From Home Straight to Heaven, Making No Stops in Between.

*(This piece was written yesterday, September 9th, and just as I was about to post it, I had an emergency with my younger son.  He is okay and now that I am home and all is said and done, I thought I would post this, as the whole time I was sitting with my own child, my mind was also on someone else’s.)

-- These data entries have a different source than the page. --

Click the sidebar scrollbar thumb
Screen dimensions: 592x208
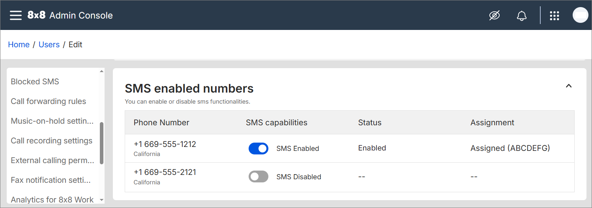pos(102,143)
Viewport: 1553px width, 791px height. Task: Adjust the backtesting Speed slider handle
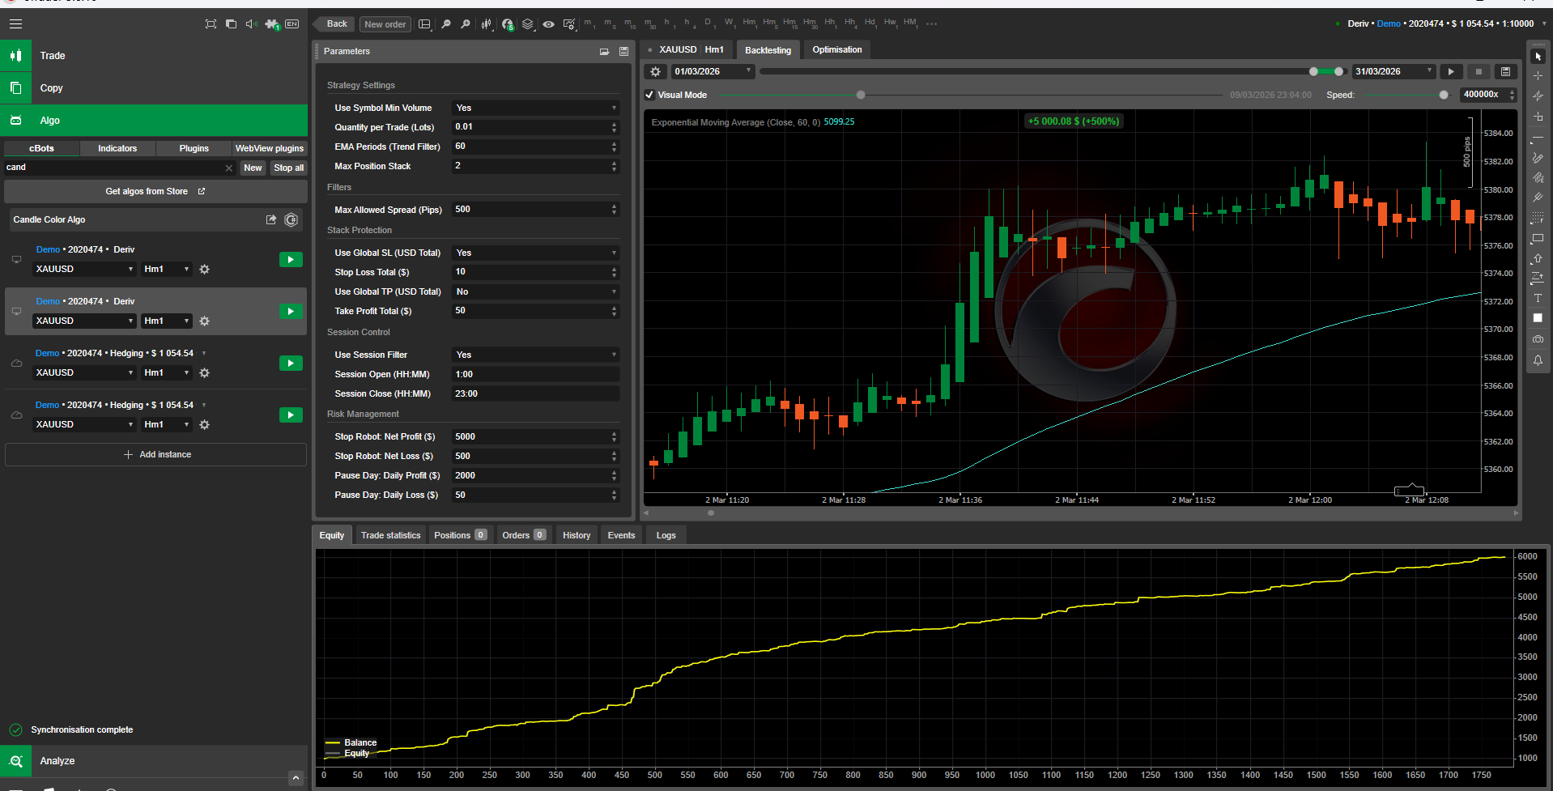point(1444,95)
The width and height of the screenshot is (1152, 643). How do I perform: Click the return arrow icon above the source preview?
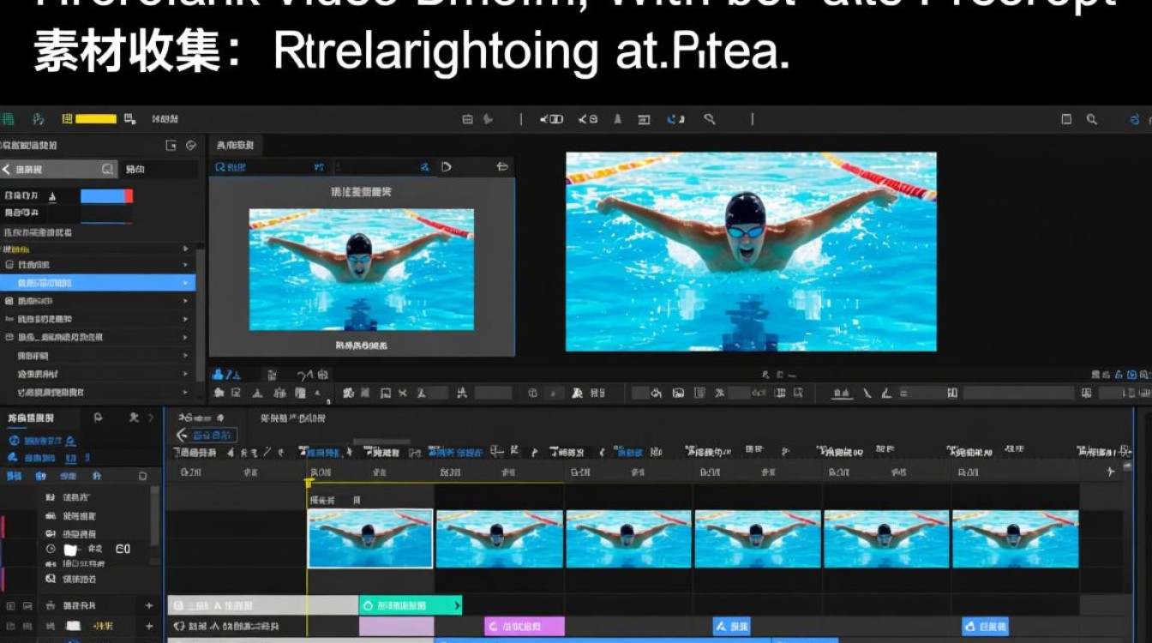[x=502, y=167]
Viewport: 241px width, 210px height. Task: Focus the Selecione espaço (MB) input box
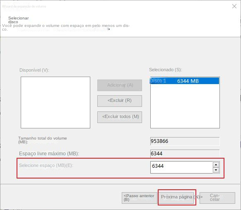181,167
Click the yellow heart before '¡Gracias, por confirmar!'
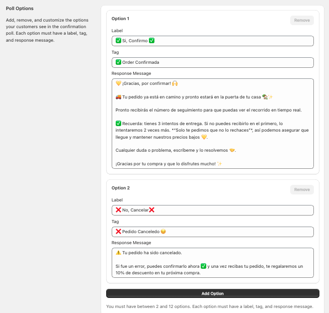The height and width of the screenshot is (313, 329). point(118,83)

I had so many plans for this morning, yet I find myself sitting here in my living room, my house quiet, my heart broken and a million questions and thoughts in my head.  I suppose I am fortunate to be able to write freely.  Words swim in my head all day long, ideas, memories, phrases, dialogue.  I have been like this all my life, so to me, it’s as normal as the dizziness and the neck aches that accompany the endless movement of words in my mind some days.  I am sitting here, tears flowing down my face and I can’t stop them because of the news I read on Facebook – that maddening forum that updates me on everyone and everything way too often, interrupting my day like chronic hiccups, yet I cannot leave it. I have had to pare down my friends to the people in my life who I need to stay in touch with – my friends who live in cities where I once did, my dear sisters from my high school Alma Mater, St. Joseph’s Convent, my cousins, my Trinidadian friends, some people from Syracuse University and Ryerson and a smattering of people in the community where I live.

Today I read that the son of one of my SJC sisters passed away.   I have known this woman since we were children in Maria Regina Grade School on Abercromby Street, Port of Spain, Trinidad.  She had always been this artistic, tall, beautiful creature with a huge smile and bubbly personality.  I don’t remember Leisel upset in school.  Ever. She was fun! She was life! … One of those unforgettable people and it was wonderful to be able to reconnect with her after all these years.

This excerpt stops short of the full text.